Text classification with over 10 thousand classes with at least two features

hello everyone, I want to do a text classification using deep learning.
I have a dataset with at least two characteristics that are texts in the columns. I have more than 10 thousand classes. if anyone can suggest a method.

I have experience in text classification for many years. 10 thousand classes are too much for both text classification and also for pattern recognition. I hope you have enough samples in your dataset for training. LSTM models are known as successful for text classification. I can recommend employing these deep learning approaches.


Well, every Seq2Seq task where you predict an output sequence can be considered a classification task where the goal is to predict the next word from a vocabulary. And the vocabulary can easily be of size 10k+. But yeah, it typically require a huge amount of data to generalize well.


Hi @akuysal Thanks for your help. I managed to find distinct subsets in the data. But these subsets are very unbalanced. The number of classes within each subset is different from one subset to another. I want to classify the data according to the subsets and then classify the data of each subset according to the classes contained in each subset. Is it possible to apply SMOTE? How big can I estimate the data size for my deep learning model to train better?

I haven’t applied SMOTE (Synthetic Minority Oversampling Technique) before. As far as I understand, you are trying to perform a kind of hierarchical text classification similar to 20 newsgroups dataset. In general, my aim was to propose a framework that also works on imbalanced data. I mostly worked with traditional machine learning algorithms rather than deep learning. Ensemble classification approaches can also be applied to unbalanced data in addition to over/under sampling methods. I couldn’t exactly understand what kind of texts (probably they are short texts) you have. Also, what is the accuracy of the currently running system without applying SMOTE?

Hi @akuysal sorry for all the time.I used several methods finally I used a Bidirectional LSTM model with more than 5000 (classes) outputs. I get about 49% accuracy.

Hi @Jean1 , I think the accuracy is not bad for your case because there are so many classes. You may analyze confusion matrix in order to understand which classes are difficult to classify. I think it may help you to improve your model parameters.

Thanks @akuysal, But I have a question how to improve the parameters of the model.

How well is each class represented in the data? For example, if 49% of your data is 1 class, the model could just be guessing that class every time.
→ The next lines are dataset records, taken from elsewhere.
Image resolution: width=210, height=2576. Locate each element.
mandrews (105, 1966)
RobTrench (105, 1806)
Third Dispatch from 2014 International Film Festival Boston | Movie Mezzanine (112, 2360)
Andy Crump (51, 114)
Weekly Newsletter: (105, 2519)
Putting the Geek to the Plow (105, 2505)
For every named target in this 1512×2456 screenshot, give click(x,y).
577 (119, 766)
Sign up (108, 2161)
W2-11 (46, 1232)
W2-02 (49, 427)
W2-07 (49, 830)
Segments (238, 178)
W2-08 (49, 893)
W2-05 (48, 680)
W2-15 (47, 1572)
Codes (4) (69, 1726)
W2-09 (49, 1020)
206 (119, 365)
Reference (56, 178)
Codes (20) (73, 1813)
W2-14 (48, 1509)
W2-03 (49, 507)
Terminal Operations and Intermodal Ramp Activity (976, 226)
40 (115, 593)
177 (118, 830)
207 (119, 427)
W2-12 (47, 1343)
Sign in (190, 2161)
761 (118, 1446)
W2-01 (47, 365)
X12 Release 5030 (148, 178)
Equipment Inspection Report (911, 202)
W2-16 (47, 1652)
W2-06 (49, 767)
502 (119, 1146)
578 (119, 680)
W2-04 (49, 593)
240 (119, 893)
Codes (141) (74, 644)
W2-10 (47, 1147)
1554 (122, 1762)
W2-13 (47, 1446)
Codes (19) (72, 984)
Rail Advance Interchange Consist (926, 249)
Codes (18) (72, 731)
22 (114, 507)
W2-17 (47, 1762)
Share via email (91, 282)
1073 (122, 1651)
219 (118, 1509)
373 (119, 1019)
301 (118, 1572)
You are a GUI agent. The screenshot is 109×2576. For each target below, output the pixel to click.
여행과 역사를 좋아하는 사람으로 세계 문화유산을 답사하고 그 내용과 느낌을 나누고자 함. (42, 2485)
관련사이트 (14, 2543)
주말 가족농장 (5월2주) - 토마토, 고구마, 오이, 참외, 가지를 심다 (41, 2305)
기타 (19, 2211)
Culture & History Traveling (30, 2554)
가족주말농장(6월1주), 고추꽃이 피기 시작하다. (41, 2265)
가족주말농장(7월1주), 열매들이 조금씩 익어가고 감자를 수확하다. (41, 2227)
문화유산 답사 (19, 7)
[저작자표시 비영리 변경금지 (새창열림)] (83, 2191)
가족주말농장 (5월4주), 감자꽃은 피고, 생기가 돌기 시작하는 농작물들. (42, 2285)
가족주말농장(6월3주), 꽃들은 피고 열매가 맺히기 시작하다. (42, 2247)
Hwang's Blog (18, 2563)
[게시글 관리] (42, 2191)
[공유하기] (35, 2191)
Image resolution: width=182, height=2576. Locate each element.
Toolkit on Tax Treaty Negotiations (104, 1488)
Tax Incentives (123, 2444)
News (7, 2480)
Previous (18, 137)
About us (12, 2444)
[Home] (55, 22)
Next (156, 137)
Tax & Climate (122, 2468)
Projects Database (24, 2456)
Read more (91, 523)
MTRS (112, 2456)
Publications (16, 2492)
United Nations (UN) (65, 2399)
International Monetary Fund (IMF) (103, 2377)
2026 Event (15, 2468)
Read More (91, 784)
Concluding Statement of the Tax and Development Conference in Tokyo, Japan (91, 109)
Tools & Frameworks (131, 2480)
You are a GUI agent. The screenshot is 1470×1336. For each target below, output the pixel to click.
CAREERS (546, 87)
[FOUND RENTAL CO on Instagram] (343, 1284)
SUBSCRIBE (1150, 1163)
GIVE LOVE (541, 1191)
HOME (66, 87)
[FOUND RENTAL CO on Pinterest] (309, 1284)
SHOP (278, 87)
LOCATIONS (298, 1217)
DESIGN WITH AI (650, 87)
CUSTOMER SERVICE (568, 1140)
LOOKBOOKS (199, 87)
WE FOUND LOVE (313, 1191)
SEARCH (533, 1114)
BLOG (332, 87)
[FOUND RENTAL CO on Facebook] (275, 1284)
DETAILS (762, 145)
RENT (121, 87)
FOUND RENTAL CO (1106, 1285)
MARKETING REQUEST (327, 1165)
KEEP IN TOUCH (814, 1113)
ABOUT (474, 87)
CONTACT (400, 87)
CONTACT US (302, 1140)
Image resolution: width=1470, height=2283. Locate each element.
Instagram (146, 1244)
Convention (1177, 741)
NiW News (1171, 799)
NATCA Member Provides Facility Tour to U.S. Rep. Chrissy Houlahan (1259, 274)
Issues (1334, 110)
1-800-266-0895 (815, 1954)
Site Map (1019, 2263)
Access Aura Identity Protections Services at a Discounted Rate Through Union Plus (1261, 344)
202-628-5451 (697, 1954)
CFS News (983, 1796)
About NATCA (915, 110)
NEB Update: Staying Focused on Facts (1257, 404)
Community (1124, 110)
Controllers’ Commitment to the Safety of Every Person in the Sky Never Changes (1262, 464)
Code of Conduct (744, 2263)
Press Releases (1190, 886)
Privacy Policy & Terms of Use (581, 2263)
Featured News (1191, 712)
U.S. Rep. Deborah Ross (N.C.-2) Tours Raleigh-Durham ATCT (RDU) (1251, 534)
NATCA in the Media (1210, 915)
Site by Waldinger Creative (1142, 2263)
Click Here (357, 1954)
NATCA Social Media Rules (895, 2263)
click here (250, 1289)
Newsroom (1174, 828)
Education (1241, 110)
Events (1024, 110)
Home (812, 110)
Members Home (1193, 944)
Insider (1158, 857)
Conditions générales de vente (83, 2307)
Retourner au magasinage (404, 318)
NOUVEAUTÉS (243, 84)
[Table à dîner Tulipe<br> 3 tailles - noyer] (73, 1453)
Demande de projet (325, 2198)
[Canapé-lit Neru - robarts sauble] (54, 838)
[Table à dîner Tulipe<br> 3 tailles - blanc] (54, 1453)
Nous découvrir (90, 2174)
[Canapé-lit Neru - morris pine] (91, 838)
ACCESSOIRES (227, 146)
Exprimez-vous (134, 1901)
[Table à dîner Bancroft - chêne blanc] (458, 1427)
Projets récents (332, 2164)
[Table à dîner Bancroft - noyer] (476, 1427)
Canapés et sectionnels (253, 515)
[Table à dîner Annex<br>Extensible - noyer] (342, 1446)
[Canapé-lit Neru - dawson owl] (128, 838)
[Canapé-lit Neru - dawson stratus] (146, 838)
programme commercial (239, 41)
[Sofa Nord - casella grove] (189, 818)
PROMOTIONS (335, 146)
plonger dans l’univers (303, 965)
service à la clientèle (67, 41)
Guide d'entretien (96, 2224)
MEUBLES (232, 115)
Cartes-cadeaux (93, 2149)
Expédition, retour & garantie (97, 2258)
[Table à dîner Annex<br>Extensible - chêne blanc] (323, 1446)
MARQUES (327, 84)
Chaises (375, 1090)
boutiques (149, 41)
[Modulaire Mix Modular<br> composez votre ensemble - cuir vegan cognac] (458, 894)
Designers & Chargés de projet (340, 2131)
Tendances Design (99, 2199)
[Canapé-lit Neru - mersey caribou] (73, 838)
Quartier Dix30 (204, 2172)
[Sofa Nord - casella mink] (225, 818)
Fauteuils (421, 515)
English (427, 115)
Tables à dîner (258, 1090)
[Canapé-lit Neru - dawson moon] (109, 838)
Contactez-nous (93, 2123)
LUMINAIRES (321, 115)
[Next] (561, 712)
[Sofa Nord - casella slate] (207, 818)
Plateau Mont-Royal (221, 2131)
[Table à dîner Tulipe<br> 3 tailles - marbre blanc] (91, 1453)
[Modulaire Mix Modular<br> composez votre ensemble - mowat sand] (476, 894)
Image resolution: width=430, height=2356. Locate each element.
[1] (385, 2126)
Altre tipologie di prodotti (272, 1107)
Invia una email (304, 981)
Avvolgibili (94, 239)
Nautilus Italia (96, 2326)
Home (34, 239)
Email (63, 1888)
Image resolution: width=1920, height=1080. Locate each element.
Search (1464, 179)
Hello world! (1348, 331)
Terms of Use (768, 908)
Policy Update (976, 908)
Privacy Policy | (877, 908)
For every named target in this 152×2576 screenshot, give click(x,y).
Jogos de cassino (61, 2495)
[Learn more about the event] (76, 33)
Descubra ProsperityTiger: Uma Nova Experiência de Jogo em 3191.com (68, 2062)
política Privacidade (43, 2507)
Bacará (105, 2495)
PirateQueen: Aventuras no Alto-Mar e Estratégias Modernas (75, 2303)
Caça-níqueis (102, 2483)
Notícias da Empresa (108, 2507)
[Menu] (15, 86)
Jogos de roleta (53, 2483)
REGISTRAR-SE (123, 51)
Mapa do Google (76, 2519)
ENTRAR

Any class under-represented or over-represented could create a sampling bias. Ideally, you want an even amount in each class and subclass.


Random notes but - you want a baseline to tell you are you above random or “bad”. For example, if there are 4 classes with a 100 row sample and class A has 85 rows, B 10, C 3 and D 2, you can do a bit of analysis. A random classifier will have an accuracy of 25% … On the other hand, a classifier that always predicts A will have 85%. But, if B, C, D are crucial, you need to compute other metrics like Recall or AUC or Precision. Also, you should try to have your train and test distributions almost the same …

1 Like

hi @J_Johnson. Let us assume that the classes are almost in balance. But can such a model be deployed in production?

That would depend on how well the model performs and if that accuracy is suitable to the task.

But my point in the above comment is that if the superficial accuracy metric is applied without a deeper understanding of the train/test data, one could be misled into thinking a model has high accuracy that does not.

Take, for instance, a simple cat/dog classification model. The model gets 80% accuracy. However, upon further investigation, it turns out the data is 20% cats and 80% dogs. And so the model just learned to guess “dog” every time. That model wouldn’t be suitable for anything.

At any rate, if a model is determined to be doing well on a balanced dataset, the use case will determine how well is good enough for that particular use.

1 Like